Coming from Haskell, I was reading about Idris' story regarding laziness (non-strictness). I trolled the recent release notes, and found code akin to the following

myIf : (b : Bool) -> (t : Lazy a) -> (e : Lazy a) -> a
myIf True t e = t
myIf False t e = e

I wrote a simple factorial function to test it

myFact : Int -> Int
myFact n = myIf (n == 1) 1 (n * myFact (n-1))

I ran it and it worked!

> myFact 5
120 : Int

I decided to break it by changing the type signature of myIf to

myIf : (b : Bool) -> a -> a -> a

I reloaded the idris repl, and ran myFact 5 again expecting an infinite recursion. To my surprise, it still worked the same way!
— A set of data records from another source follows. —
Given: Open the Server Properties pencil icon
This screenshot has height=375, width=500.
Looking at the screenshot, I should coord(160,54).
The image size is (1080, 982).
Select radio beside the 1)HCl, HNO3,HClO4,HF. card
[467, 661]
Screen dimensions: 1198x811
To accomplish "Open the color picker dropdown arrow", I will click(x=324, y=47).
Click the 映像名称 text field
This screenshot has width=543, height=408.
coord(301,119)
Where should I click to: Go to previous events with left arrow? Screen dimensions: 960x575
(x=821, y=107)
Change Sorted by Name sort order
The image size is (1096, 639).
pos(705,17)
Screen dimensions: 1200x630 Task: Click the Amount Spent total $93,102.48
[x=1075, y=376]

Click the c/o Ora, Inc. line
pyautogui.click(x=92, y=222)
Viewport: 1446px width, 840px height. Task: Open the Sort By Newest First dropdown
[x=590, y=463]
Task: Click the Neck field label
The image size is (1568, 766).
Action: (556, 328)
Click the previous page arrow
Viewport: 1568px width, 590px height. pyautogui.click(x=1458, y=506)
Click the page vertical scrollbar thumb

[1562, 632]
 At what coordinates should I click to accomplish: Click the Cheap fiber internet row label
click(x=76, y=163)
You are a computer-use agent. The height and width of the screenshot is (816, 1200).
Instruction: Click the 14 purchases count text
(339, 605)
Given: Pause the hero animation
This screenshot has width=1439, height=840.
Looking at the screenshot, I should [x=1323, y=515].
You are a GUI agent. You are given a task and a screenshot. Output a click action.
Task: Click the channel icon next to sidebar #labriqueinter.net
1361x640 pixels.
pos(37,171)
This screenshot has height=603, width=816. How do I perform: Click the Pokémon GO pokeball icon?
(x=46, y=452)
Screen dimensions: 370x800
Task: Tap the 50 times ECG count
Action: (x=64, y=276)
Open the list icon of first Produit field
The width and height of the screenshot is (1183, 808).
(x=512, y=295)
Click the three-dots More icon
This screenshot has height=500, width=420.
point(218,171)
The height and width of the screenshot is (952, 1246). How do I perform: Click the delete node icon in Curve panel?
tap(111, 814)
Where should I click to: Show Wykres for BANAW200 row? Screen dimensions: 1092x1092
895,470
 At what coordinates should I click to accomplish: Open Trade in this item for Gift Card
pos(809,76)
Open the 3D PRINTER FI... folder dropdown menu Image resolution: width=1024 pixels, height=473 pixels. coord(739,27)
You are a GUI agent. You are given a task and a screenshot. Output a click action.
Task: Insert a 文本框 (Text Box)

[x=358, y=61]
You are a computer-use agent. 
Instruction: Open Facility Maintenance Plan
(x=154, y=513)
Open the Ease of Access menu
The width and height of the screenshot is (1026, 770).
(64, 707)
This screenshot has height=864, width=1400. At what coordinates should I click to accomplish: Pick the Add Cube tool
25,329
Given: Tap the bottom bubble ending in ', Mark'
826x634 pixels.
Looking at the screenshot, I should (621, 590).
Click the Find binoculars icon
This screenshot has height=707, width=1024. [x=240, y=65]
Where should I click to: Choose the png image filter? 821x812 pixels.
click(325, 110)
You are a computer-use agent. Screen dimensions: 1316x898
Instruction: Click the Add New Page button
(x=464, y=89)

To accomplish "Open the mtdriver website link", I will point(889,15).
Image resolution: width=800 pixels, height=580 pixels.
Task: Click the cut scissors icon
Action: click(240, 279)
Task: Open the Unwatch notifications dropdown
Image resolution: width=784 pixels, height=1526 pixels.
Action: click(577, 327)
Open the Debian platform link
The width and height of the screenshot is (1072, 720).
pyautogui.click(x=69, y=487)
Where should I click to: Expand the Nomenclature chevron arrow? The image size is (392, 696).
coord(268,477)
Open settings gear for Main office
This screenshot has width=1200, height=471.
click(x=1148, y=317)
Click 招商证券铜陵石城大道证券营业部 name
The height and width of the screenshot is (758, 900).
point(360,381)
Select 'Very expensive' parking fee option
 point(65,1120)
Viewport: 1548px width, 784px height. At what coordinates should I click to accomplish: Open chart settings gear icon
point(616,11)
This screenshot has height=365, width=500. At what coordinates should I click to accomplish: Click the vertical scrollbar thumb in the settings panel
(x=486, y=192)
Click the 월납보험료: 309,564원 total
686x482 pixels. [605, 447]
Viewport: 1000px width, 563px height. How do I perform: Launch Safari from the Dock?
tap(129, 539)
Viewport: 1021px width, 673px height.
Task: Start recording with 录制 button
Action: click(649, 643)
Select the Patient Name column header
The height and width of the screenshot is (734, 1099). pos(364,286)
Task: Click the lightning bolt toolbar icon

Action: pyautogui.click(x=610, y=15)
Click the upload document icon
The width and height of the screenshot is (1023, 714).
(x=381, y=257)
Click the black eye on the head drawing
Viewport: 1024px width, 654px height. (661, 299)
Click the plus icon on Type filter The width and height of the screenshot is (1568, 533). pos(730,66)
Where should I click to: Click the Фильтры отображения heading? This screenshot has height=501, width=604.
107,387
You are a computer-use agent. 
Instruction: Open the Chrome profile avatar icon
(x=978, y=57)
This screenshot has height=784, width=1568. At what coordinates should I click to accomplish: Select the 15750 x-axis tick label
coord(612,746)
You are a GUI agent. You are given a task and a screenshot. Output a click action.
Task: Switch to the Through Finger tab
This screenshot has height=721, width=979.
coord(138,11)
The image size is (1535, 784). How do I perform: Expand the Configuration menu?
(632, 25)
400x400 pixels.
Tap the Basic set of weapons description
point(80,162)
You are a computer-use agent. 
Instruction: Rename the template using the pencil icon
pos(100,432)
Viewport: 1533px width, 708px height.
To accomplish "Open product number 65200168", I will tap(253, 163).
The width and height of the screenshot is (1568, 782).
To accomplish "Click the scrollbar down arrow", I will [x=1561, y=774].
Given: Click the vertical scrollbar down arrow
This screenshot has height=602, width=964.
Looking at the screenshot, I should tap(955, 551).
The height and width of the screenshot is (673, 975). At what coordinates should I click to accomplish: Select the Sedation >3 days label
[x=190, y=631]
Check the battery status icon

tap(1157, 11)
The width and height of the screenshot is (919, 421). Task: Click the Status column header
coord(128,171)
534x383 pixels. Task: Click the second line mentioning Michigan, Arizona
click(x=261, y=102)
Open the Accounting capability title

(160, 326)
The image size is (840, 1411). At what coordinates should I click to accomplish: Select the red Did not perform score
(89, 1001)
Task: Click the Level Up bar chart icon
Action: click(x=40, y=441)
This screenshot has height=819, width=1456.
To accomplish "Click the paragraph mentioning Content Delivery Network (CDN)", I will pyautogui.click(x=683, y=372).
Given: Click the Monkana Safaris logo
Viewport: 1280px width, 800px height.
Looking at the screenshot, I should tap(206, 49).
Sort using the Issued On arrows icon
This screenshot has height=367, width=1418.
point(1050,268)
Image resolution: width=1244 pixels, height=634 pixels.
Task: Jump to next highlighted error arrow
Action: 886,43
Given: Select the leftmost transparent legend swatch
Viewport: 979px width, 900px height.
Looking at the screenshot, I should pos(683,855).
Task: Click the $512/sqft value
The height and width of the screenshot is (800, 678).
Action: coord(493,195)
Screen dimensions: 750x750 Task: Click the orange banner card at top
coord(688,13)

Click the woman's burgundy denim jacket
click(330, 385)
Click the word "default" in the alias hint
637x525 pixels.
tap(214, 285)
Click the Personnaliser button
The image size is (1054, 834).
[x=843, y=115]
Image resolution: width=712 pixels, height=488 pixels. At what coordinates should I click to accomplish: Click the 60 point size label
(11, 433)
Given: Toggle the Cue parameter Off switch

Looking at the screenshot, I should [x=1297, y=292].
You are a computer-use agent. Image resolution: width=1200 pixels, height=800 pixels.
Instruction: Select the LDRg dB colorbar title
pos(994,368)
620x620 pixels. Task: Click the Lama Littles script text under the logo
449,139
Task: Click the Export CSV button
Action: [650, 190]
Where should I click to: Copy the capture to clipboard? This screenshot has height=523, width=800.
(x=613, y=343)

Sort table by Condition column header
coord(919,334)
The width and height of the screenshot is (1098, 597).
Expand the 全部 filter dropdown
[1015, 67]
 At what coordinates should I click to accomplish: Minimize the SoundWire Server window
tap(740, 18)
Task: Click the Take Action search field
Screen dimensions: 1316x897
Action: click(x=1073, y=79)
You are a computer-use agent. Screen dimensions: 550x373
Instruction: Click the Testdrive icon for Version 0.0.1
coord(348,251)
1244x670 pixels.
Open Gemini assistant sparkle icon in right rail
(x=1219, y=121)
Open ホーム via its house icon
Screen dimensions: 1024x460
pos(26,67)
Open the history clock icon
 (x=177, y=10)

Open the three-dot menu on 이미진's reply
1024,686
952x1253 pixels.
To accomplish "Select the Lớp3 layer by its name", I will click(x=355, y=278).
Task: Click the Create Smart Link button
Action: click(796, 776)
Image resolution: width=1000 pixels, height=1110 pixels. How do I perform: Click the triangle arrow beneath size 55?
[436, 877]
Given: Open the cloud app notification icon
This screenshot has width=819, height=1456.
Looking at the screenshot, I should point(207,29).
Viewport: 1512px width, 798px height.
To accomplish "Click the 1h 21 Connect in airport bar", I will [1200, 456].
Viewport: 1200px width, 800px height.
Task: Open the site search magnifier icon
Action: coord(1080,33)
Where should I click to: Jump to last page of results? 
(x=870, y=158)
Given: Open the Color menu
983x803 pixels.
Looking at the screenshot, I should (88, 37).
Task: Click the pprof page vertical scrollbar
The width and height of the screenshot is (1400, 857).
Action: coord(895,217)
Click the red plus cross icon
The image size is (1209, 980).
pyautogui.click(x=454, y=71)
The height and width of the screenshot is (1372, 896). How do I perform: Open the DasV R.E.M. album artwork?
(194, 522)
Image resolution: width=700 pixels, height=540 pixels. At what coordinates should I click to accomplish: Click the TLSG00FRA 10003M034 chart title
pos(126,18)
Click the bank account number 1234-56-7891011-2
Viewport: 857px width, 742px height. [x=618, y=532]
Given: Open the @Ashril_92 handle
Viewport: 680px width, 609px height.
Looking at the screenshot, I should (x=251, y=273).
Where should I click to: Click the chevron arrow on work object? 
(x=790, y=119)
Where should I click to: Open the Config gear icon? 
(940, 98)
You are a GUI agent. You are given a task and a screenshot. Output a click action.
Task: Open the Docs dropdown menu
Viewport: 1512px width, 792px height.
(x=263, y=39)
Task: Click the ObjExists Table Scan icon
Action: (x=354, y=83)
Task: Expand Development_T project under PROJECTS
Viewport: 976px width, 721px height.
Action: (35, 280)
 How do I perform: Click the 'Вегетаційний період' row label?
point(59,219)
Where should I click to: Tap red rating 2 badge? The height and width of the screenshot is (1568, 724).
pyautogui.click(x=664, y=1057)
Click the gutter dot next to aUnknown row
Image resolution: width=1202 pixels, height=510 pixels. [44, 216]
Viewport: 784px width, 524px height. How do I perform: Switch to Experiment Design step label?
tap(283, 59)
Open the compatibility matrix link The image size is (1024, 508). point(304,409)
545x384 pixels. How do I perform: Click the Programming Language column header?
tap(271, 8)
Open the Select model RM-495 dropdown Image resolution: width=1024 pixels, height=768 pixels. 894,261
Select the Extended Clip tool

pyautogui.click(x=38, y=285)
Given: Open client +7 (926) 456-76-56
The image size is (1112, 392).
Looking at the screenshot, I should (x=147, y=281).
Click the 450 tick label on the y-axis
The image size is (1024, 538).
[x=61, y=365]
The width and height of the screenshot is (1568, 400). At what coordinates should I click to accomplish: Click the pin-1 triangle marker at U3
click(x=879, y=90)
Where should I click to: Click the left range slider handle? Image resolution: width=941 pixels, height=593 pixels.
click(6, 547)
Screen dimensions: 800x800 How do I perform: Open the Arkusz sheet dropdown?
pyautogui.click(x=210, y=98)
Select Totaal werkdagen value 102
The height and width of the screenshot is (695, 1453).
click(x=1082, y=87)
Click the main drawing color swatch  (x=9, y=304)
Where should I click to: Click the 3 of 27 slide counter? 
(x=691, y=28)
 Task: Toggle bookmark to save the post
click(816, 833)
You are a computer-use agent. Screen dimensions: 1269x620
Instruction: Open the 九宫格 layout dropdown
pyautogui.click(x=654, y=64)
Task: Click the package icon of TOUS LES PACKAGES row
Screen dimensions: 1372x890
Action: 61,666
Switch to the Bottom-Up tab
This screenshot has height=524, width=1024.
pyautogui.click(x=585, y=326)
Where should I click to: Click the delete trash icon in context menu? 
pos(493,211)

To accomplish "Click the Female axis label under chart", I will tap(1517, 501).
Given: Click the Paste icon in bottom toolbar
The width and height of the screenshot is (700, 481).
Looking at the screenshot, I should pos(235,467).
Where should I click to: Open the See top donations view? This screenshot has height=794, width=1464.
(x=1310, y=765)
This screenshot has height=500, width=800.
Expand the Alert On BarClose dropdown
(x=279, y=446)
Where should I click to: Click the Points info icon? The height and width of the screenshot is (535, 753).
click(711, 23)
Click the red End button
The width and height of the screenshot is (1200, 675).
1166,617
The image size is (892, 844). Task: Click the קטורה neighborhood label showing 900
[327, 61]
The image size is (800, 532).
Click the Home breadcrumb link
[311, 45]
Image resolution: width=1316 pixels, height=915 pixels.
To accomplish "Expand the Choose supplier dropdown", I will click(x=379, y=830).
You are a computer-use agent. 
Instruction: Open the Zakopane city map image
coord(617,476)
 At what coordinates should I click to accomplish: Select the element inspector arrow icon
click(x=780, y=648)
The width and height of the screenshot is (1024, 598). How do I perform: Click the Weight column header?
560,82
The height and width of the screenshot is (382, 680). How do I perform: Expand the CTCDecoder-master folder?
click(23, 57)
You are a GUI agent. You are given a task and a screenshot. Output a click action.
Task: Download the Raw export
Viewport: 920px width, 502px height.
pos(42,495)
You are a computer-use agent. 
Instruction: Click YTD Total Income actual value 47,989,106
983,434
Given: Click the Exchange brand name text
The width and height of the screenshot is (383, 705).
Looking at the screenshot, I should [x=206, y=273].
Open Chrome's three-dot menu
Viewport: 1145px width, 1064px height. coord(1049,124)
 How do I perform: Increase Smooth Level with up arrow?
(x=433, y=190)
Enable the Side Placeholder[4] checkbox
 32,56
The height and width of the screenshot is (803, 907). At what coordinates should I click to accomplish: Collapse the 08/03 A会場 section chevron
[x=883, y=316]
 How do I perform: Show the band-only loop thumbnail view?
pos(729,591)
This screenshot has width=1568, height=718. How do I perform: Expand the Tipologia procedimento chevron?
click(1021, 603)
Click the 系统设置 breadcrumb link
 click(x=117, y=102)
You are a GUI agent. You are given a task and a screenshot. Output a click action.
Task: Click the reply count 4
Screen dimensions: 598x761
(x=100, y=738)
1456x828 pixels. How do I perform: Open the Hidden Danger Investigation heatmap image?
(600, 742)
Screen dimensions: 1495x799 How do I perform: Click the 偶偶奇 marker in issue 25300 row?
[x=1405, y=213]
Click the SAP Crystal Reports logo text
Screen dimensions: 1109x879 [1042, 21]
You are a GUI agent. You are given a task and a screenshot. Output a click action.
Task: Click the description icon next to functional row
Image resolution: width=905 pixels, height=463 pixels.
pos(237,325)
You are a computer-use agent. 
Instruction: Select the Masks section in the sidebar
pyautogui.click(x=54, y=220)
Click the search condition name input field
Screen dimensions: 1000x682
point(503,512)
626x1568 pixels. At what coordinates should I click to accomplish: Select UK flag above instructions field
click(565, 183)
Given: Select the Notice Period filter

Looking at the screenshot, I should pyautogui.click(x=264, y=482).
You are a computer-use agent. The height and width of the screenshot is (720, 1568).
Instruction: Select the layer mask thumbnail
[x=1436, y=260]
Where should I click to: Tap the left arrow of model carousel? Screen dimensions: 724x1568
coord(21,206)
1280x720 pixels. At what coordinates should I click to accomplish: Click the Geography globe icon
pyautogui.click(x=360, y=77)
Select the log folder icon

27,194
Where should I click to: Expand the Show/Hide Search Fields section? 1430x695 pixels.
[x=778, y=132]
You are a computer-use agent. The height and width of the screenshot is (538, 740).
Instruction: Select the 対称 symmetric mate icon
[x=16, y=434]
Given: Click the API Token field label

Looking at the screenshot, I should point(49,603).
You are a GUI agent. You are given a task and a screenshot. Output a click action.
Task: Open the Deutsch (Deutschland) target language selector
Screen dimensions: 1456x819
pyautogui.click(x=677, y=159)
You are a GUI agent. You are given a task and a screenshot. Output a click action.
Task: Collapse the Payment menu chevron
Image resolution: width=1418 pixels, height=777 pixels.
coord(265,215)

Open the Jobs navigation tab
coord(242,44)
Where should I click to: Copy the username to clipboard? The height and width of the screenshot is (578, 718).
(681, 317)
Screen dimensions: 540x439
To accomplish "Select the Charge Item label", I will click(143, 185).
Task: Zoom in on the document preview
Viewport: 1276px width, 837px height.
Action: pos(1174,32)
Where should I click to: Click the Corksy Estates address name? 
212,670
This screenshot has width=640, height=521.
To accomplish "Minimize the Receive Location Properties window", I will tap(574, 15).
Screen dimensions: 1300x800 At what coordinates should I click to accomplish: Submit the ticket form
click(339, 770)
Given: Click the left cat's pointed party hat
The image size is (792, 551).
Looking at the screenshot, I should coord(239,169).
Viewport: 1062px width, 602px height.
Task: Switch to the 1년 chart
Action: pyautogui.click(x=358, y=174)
Can idris figure out when it should avoid strictness? Why didn't this recurse forever?

I'm using Idris 0.9.15 and none of the release notes between now and the linked notes, mention any changes.

Answer 1

The explanation is here: http://docs.idris-lang.org/en/latest/faq/faq.html#evaluation-at-the-repl-doesn-t-behave-as-i-expect-what-s-going-on

Compile time and run time evaluation semantics are different (necessarily so, since at compile time the type checker needs to evaluate expressions in the presence of unknown values), and the REPL is using the compile time notion, both for convenience and because it's useful to see how expressions reduce in the type checker.

However, there's a bit more going on here. Idris has spotted that myIf is a very small function and has decided to inline it. So when compiled myFact actually has a definition that looks a bit like:

myFact x = case x == 1 of
                True => 1
                False => x * myFact (x - 1)

So generally you can write control structures like myIf without worrying about making things Lazy, because Idris will compile them into the control structure you wanted anyway. Same goes for, e.g. && and || and short circuiting.